To determine the class of an instance using the AWS CLI, use the describe-db-instances operation with the following parameters.

  • --db-instance-identifier—Optional. Specifies the instance that you want to find the instance class for. If this parameter is omitted, describe-db-instances returns a description for up to 100 of your instances.

  • --query—Optional. Specifies the members of the instance to include in the results. If this parameter is omitted, all instance members are returned.

The following example finds the instance name and class for up to 100 instances.

For Linux, macOS, or Unix:

aws docdb describe-db-instances \ --query 'DBInstances[*].[DBInstanceIdentifier,DBInstanceClass]'

For Windows:

aws docdb describe-db-instances ^ --query 'DBInstances[*].[DBInstanceIdentifier,DBInstanceClass]'

Output from this operation looks something like the following (JSON format).

[ [ "docdb-2019-05-13-20-51-24", "db.r5.large" ], [ "docdb-2019-05-13-20-51-242", "db.r5.large" ], [ "docdb-2019-05-13-20-51-52", "db.r5.4xlarge" ], [ "docdb-2019-05-13-20-51-522", "db.r5.4xlarge" ] ]

For more information, see Describing Amazon DocumentDB Instances.

Changing an Instance's Class

You can change the instance class of your instance using the AWS Management Console or the AWS CLI. For more information, see Modifying an Amazon DocumentDB Instance.

Supported Instance Classes by Region

Amazon DocumentDB supports the following instance classes:

  • R5—Current generation memory-optimized

  • R4—Current generation memory-optimized

For detailed specifications on the instance classes, see Instance Class Specifications.

A particular instance class may or may not be supported in a given region. The following table specifies which instance classes are supported by Amazon DocumentDB in each region.

Supported instance classes by Region

Instance Classes
Region R5 R4

US East (Ohio)



US East (N. Virginia)



US West (Oregon)



Asia Pacific (Mumbai)


Asia Pacific (Seoul)


Asia Pacific (Sydney)


Asia Pacific (Singapore)


Asia Pacific (Tokyo)


Europe (Frankfurt)


Europe (Ireland)



Europe (London)


Europe (Paris)


Instance Class Specifications

The following table provides details of the Amazon DocumentDB instance classes. You can find explanations for each table column below the table.

▶ [Extracted records]
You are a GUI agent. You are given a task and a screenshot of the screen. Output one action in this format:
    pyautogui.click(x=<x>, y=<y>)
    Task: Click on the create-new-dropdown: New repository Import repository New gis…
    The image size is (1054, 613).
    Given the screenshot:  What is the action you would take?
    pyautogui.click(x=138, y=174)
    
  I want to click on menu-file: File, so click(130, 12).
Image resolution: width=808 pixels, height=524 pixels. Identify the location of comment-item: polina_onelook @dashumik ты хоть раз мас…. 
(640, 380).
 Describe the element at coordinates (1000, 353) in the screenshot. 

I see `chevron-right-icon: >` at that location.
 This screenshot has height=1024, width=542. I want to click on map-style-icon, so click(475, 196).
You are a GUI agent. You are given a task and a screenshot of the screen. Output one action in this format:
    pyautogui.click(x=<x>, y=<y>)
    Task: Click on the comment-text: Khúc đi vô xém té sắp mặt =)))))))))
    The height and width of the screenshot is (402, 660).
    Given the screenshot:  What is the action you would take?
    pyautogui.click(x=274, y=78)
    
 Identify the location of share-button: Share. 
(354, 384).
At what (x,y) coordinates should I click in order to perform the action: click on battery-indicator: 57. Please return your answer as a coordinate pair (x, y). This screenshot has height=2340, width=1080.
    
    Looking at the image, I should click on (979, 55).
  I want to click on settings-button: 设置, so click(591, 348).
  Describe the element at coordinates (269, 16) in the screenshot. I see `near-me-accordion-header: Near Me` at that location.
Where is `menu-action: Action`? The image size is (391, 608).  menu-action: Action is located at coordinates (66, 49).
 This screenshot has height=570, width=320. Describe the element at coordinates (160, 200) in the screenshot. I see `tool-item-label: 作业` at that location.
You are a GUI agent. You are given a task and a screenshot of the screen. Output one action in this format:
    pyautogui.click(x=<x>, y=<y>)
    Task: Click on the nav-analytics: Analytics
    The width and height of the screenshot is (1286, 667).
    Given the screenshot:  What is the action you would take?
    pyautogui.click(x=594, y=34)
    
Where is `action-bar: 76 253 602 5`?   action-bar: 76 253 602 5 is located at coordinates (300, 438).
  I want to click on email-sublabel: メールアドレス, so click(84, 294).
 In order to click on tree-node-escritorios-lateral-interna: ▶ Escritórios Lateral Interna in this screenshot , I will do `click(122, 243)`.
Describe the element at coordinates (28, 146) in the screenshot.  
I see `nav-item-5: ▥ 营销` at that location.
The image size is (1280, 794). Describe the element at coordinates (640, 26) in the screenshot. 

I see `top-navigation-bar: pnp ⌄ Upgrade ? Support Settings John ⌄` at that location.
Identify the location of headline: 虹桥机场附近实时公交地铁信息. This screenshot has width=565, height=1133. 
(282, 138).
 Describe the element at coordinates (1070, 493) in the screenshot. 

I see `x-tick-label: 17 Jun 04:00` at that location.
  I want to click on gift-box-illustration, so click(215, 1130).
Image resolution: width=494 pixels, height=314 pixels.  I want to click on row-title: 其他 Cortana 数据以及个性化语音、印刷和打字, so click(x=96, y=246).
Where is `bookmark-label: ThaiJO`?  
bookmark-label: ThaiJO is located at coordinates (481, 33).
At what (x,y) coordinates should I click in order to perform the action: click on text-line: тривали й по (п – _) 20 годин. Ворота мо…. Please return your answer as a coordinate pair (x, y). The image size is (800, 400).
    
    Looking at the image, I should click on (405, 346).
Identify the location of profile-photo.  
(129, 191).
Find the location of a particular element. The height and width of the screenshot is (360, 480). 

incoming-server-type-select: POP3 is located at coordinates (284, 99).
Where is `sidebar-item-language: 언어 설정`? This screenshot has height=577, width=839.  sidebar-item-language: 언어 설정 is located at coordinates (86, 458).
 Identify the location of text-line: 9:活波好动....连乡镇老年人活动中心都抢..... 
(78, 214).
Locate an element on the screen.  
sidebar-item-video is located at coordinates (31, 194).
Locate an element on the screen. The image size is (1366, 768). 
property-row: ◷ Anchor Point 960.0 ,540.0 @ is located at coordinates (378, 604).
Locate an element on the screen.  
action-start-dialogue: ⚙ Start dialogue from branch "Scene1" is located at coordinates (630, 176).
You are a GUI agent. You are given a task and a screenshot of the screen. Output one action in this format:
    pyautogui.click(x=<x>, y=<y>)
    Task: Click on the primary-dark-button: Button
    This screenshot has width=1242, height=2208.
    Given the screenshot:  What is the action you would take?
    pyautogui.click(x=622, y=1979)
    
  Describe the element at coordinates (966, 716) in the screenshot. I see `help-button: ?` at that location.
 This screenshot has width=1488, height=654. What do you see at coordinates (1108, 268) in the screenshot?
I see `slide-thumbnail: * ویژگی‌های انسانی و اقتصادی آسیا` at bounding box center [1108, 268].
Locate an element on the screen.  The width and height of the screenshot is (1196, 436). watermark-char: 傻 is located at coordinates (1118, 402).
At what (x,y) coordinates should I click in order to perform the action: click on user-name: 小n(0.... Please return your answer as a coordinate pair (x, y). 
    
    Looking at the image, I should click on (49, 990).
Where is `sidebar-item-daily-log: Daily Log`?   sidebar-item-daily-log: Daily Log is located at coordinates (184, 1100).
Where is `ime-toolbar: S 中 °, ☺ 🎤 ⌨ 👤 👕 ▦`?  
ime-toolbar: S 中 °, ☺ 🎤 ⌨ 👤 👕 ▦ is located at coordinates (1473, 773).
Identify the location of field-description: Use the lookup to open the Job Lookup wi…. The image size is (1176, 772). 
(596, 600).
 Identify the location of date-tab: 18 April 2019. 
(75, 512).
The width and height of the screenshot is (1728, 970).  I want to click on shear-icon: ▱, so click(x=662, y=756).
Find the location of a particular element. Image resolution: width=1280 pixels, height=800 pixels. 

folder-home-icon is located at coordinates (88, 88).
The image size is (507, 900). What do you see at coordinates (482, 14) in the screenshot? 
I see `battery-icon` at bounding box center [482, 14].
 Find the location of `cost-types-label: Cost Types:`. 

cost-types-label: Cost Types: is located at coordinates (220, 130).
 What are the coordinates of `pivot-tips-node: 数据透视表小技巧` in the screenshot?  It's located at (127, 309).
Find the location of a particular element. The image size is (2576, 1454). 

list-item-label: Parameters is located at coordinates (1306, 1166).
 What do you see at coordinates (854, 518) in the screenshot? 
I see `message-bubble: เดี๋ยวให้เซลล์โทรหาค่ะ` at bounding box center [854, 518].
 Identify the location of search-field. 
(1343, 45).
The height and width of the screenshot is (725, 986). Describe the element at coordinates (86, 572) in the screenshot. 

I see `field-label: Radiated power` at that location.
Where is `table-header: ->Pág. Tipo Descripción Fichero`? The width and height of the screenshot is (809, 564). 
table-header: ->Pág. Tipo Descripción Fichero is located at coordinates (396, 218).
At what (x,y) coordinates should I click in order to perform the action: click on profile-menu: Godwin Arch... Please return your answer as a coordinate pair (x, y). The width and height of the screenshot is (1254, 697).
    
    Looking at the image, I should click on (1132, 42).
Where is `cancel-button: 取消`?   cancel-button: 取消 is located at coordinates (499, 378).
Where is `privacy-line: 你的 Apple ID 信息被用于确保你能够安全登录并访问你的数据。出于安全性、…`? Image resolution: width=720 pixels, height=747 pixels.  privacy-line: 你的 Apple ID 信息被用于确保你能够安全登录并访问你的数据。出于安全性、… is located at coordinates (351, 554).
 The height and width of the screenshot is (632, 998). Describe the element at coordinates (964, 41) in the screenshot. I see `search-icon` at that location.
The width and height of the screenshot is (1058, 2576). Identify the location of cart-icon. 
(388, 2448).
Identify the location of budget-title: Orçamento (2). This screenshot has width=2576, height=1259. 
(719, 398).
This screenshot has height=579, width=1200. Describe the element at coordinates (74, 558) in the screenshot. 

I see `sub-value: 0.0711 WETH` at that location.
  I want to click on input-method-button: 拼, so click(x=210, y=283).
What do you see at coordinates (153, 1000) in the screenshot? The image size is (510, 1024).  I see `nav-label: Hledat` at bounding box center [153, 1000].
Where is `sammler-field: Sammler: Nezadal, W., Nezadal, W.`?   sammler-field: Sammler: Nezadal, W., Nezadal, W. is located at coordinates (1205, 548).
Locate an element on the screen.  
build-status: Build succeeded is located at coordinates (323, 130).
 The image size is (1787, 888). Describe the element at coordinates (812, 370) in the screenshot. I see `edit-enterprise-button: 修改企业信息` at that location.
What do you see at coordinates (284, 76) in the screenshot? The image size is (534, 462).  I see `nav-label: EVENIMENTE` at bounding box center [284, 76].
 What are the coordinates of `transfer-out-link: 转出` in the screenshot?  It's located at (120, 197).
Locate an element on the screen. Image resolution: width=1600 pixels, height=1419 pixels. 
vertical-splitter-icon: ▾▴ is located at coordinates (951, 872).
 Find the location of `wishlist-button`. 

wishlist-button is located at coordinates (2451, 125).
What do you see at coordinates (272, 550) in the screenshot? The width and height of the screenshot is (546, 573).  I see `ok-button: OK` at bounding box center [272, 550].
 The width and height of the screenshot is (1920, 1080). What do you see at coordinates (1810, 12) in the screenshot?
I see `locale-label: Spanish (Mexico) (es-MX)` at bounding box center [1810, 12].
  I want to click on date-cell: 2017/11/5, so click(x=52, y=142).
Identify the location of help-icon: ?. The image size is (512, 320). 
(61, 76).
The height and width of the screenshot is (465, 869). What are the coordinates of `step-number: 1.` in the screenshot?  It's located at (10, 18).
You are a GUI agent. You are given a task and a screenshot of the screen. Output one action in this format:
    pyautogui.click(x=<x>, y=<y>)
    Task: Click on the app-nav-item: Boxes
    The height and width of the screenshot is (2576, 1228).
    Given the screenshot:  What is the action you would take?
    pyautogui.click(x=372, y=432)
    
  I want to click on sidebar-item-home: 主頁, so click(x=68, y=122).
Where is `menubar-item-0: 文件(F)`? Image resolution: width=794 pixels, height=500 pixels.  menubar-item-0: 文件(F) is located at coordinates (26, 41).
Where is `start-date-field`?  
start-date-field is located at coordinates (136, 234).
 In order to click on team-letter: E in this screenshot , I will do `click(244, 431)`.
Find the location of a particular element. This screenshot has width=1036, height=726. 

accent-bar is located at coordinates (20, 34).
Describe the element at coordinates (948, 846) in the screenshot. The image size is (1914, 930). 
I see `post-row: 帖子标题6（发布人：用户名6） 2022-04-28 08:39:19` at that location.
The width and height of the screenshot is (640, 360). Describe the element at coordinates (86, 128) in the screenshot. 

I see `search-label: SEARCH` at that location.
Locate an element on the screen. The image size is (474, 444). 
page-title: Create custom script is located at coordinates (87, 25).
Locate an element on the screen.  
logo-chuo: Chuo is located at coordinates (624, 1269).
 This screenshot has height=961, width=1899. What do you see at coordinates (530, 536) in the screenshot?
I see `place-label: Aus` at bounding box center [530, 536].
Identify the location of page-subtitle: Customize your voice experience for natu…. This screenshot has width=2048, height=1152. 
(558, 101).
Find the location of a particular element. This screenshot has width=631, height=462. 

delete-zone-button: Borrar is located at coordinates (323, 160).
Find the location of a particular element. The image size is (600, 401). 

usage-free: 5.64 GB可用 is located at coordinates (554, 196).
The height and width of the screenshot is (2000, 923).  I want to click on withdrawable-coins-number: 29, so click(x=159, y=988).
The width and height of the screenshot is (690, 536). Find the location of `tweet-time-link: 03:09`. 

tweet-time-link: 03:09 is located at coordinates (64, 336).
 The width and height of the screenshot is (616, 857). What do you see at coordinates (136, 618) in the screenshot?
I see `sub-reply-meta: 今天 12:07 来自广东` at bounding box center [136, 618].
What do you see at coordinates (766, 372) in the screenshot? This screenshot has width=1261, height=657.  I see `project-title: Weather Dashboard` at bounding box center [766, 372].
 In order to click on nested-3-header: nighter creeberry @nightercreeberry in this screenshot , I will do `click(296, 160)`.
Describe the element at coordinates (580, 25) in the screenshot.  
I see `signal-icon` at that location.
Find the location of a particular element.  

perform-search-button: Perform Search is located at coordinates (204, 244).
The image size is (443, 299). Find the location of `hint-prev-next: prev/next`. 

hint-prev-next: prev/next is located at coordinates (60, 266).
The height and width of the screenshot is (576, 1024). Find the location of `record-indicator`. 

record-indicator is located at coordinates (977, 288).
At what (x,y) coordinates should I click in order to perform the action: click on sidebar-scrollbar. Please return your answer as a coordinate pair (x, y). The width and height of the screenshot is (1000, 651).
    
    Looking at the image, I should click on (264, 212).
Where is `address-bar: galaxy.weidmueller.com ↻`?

▶ [Tasks and exercises]
**a.** Answer these from the DocumentDB instance class text:
(i) If --db-instance-identifier is left out, for how many instances does describe-db-instances return a description?
(ii) What is returned when --query is omitted?
(iii) Which two instance classes does Amazon DocumentDB support?
**b.** Reproduce word for word the part of the DocumentDB instance class text starting at "For detailed specifications" and ending at "US East (Ohio)".
The records are not used in any of this.

▶ [Task responses]
**a.**
(i) Up to 100 of your instances.
(ii) All instance members.
(iii) R5 and R4, both current generation memory-optimized.

**b.**
For detailed specifications on the instance classes, see Instance Class Specifications.

A particular instance class may or may not be supported in a given region. The following table specifies which instance classes are supported by Amazon DocumentDB in each region.

Supported instance classes by Region

Instance Classes
Region R5 R4

US East (Ohio)